Mahindra and Mahindra share price has gained for the fourth consecutive session, rising 10 percent intraday on April 9 after CRISIL reaffirmed its rating.
The stock rallied 31 percent in four straight sessions and one of the reasons for the rally was also the company's decision to stop injecting money into SsangYong Motor Company (SYMC).
It was trading at Rs 355.05, up Rs 28.50 or 8.73 percent on the BSE at 1345 hours IST.
M&M in its BSE filing on April 9 said CRISIL has reaffirmed its long term rating at AAA/Stable and short term rating at A1+ for the company's bank facilities.
The rating agency also reaffirmed its rating on the company's Rs 475 crore and Rs 500 crore non-convertible debentures at AAA/Stable, while the rating on commercial paper, which has been enhanced to Rs 1,000 crore from Rs 500 crore earlier, has also been reaffirmed at A1+, it added.
"The ratings continue to reflect M&M's leadership in the Indian tractor industry and healthy market position in light commercial vehicles (LCVs). The ratings also factor in a strong financial risk profile, supported by a robust balance sheet with low leverage and high financial flexibility," CRISIL said in its note.

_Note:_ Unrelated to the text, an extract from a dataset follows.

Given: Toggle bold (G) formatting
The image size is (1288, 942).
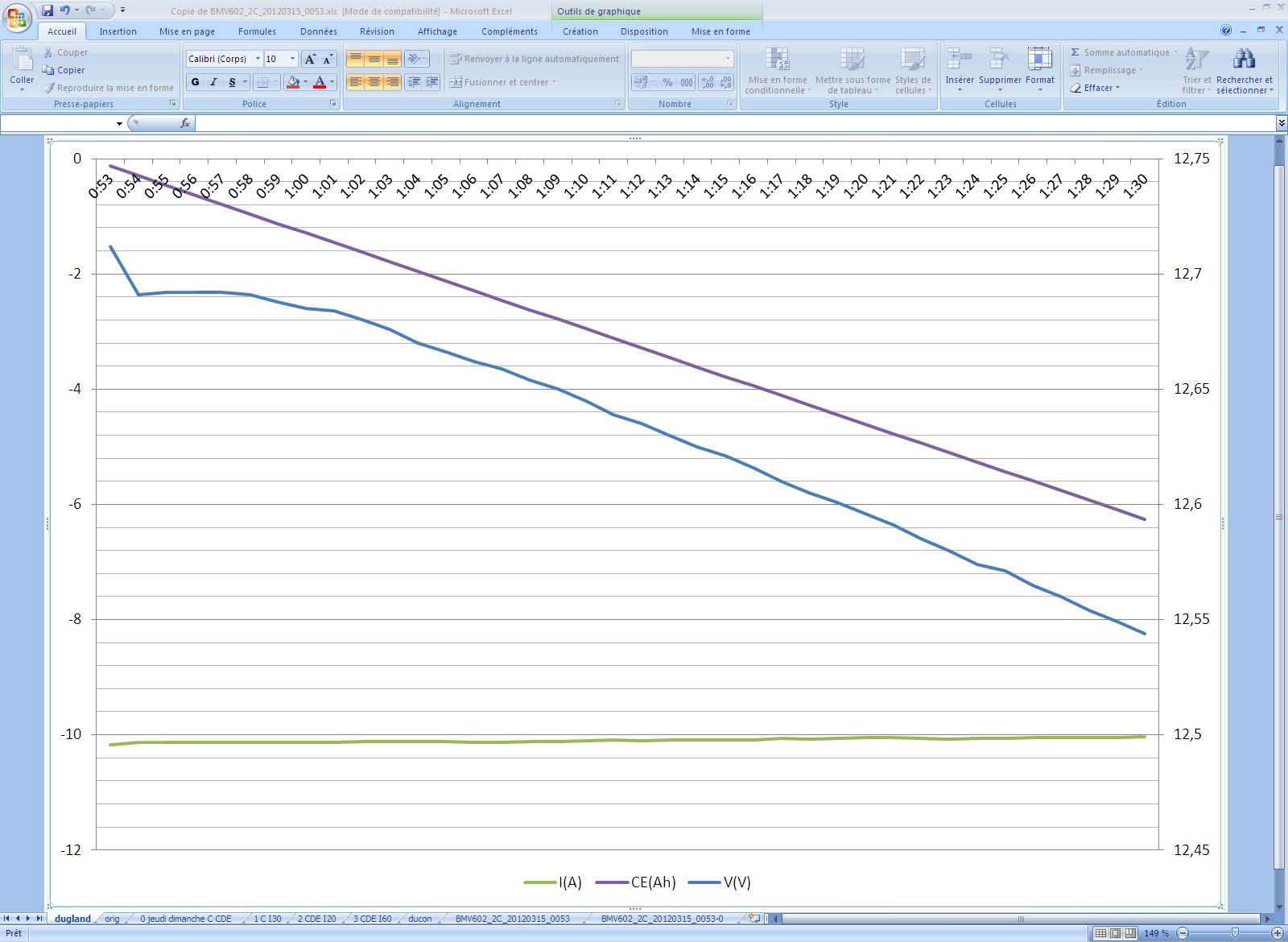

These strengths are partially offset by exposure to cyclicality inherent in the farm equipment (tractor) and automotive (auto) segments, exposure to risks pertaining to acquisitions and investments in subsidiaries/joint ventures (JVs), and decline in market share in the utility vehicle (UV) space over the last few years, it added.
According to the rating agency, the outbreak of the novel coronavirus (COVID-19) is expected to affect each of the major segments over the near term - both in terms of disruption of the supply chain, and/or end-demand.
"Nevertheless, M&M's strong capital structure and liquidity position, along with the benefit of diversification of its business profile supports its credit profile," CRISIL said.
Meanwhile, on April 3, M&M in its special board of directors meeting, reviewed investment in SsangYong Motor Company and took a decision that it will not be able to inject any fresh equity into SYMC and has urged SYMC to find alternate sources of funding.
"However, with a view to enable SYMC to have continuity of business operations, whilst they are exploring alternate sources of funding, the board has authorised the M&M management to consider a special one-time infusion of up to 40 billion KRW ($32 million) over the next three months," company said.
Moreover, M&M said it would make every effort to continue to support all other non-fund initiatives that are currently in place to help SYMC reduce capex, save costs and secure funds.
The board had received the request from the management and labour union of SsangYong Motor Company for fresh injection of equity from M&M to help the company fund 500 billion KRW ($406 million) of requirements over the next three years.